Mohamed Daoud alias Kiki a convoqué son conseil en session extraordinaire, hier mercredi. Seuls 35 des 53 conseillers municipaux de la capitale étaient présents. Dans les faits, 17 des conseillers sur les 35 élus au suffrage universel y ont pris part.
Les 18 conseillers du parti Juwa et de la liste Moroni ya lewo na Mawudu ont refusé d’assister au conseil, en attendant une décision de justice suite à leur recours en annulation de l’élection de Kiki. Ce dernier a préféré passer outre, en s’appuyant sur le vote controversé des 18 chefs de quartier nommés par le ministère de l’intérieur.
« Les mairies existaient mais n’étaient pas installées légalement. Aujourd’hui, c’est l’occasion de nous réunir et apporter une nouvelle approche de notre mairie dans les règles », a déclaré Mohamed Daoud.

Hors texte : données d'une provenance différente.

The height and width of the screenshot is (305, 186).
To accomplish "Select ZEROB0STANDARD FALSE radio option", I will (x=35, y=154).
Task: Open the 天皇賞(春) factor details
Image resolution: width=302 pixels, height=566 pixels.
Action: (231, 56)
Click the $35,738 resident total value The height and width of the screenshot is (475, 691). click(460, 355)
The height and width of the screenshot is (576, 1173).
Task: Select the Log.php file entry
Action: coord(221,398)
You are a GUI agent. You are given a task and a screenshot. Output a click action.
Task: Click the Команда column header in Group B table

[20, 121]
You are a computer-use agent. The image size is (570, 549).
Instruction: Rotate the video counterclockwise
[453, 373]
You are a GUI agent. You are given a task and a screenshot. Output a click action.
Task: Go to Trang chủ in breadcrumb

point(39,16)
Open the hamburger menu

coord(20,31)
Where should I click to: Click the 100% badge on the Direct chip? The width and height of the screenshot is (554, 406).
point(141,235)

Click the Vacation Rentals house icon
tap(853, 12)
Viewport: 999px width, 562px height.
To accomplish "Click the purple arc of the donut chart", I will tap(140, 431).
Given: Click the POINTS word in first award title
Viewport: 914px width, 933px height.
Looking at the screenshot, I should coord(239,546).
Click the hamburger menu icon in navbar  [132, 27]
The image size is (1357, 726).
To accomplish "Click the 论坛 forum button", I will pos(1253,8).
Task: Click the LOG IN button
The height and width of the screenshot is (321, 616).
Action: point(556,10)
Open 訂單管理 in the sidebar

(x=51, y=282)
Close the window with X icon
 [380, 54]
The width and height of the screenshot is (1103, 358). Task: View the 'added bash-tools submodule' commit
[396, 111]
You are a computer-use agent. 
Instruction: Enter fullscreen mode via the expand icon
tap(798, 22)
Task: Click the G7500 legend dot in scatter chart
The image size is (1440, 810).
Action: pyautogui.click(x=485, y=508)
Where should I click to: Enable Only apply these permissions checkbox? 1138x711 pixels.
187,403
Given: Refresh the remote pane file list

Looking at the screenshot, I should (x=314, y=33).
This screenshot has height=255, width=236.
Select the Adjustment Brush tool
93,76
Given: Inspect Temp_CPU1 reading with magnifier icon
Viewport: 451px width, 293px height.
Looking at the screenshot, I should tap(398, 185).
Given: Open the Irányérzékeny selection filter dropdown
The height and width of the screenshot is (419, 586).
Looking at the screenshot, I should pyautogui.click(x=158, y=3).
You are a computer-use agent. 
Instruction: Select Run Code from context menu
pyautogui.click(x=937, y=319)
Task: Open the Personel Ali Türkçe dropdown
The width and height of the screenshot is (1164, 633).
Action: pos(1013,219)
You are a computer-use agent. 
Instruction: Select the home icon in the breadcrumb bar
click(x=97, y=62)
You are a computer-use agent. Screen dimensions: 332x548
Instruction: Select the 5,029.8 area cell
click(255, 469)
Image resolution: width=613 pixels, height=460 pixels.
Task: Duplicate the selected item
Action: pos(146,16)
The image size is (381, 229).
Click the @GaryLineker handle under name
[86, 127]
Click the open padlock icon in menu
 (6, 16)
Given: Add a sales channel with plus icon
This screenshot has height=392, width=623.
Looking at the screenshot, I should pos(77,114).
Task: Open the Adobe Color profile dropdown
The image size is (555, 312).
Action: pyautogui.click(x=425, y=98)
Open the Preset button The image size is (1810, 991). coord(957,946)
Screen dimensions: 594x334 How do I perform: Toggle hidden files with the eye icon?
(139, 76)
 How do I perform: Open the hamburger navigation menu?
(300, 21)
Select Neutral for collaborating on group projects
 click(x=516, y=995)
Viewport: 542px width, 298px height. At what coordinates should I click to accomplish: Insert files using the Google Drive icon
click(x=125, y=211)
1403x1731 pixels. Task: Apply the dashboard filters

L’ordre du jour de cette session extraordinaire du conseil municipal portait sur 5 points. Il était question d’adopter le règlement intérieur de la commune, mettre en place les commissions et les bases juridiques devant régir la mairie, créer la police municipale, organiser l’administration etc.
Il faut noter que pour cette session extraordinaire, 35 conseillers municipaux seulement (y compris les 18 chefs de quartier) sur les 53 que compte la commune ont pris part aux travaux.
« Avec 35 conseillers municipaux présents, le quorum est atteint », a-t-il expliqué, avant d’ajouter : « les autres ont reçu les invitations mais ils ne sont pas venus ; pour quelle raison ? ».
La session va durer trois jours et les conseillers municipaux présents vont continuer à travailler en l’absence des 18 conseillers élus, qui eux, se prévalent d’avoir la majorité, en excluant tout vote des chefs de quartier.